[L'ofern drantel est une messe qui a lieu à la chapelle Saint-Hervé et qui suit 29 autres messes célébrées pour le repos d'un défunt (une trentaine). C'est une messe qui réunit tous les défunts passés et tous les diables.]
[...] Tadik-Coz était un maître pour célébrer l'ofern drantel. On prétend que, depuis qu'il est mort, il n'y a plus de prêtre qui sache la dire.
Il fit une fois un de ces miracles qui ne sont possibles qu'à Dieu.
Il venait de célébrer la messe de trentaine pour un défunt de Tréglamus. Or, en passant la revue des démons, il vit que l'un d'eux tenait entre ses griffes l'âme de ce défunt. Un autre que Tadik-Coz se fût dit:
– Le mort est dûment damné; il n'y a plus rien à faire.
Mais Tadik-Coz était un gaillard qui ne se décourageait pas aisément. Je crois bien que, pour sauver une âme, il aurait été nu-pieds jusqu'en enfer.
– Hé, l'ami! dit-il au démon, tu as l'air bien fier de ce que tu tiens là! Franchement, il n'y a pas de quoi t'enorgueillir à ce point. J'ai connu le défunt, quand il était encore de ce monde. Un pauvre hère, en vérité!

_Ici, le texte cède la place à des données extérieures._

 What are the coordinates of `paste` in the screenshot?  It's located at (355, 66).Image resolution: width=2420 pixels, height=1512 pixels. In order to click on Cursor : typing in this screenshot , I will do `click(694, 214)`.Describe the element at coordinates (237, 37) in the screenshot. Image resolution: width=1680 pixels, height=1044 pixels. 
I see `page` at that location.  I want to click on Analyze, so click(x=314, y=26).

Il a déjà eu tant de misère pendant sa vie, que ton enfer lui apparaîtra presque comme un lieu de délices. Quand on a pâti comme lui sur la terre, on n'a pas grand chose à craindre, même d'une éternité de tourments.
– C'est un peu vrai, répondit le démon. Je n'ai aucun plaisir à le vexer. Et, ma foi, je ne demanderais pas mieux que de faire un échange.
– Je te le propose, cet échange.
– Quel âme me livreras-tu à la place?
– La mienne..., mais à une condition!
– Parle.
– Voici vous autres, diables, vous passez pour être très fins. Moi, de mon côté, à tort ou à raison, je ne me considère pas comme un imbécile. Gageons que tu ne me mettras pas à court!
– Soit.
– Entendons-nous bien, n'est-ce pas? Si je perds, mon âme est à toi; si je gagne, elle me reste. Dans les deux cas, celle que tu détiens ne t'appartient plus. Commence par la lâcher.
Le diable desserra ses griffes. L'âme du défunt de Tréglamus s'envola, légère, en souhaitant mille bénédictions à Tadik-Coz.
– Allons! reprit celui-ci, j'attends!
Le diable se grattait l'oreille.
– Eh bien! dit-il à la fin, fais-moi voir quelque chose que je n'ai pas encore vu.
– Ce n'est que cela! Au moins, tu n'es pas difficile à contenter.
Tadik-Coz mit la main à la poche de sa soutane et en sortit une pomme et un couteau. Avec le couteau, il coupa en deux la pomme. Puis, montrant au diable interloqué l'intérieur du fruit.
Et, comme le diable ne paraissait pas comprendre, il ajouta :
– Tu as sans doute vu l'intérieur de bien des pommes, mais l'intérieur de celle-ci, tu ne l'avais certainement pas encore vu!
Le démon demeura penaud; il dut s'avouer vaincu, et Tadik-Coz rentra dans son presbytère de Bégard en se frottant joyeusement les mains.
(Conté par Naïc Fulup du Hinger-Vihan, en Pédernek, 1889).